Segment Start: Information

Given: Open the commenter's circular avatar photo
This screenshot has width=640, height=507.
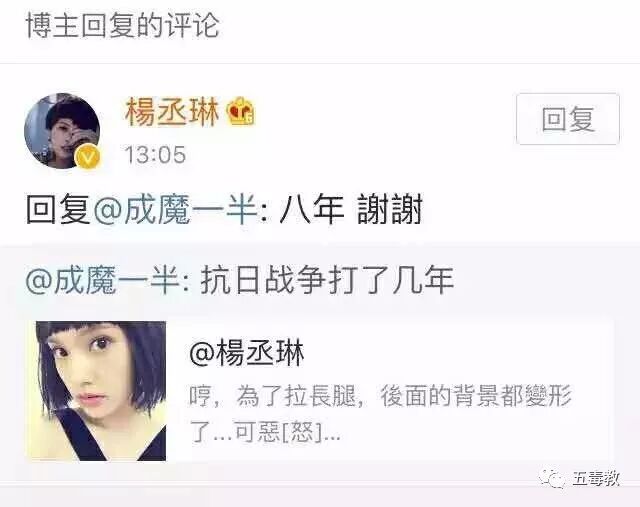Looking at the screenshot, I should [x=62, y=131].
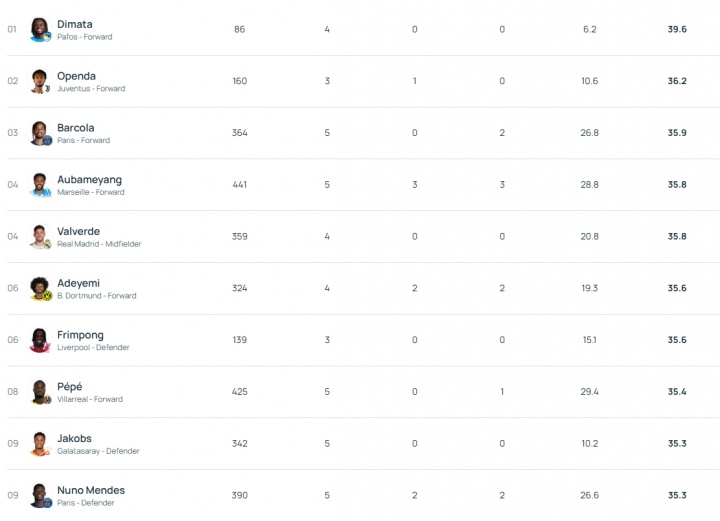
Task: Click Barcola's player avatar photo
Action: [40, 133]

Segment End: Information

(Task goal) Before you print the records, please set aside any pictures and keep everything else exact.

(Written reply)
Given: Open the commenter's circular avatar photo
This screenshot has width=640, height=507.
Looking at the screenshot, I should [x=62, y=131].
Task: Click Barcola's player avatar photo
Action: [40, 133]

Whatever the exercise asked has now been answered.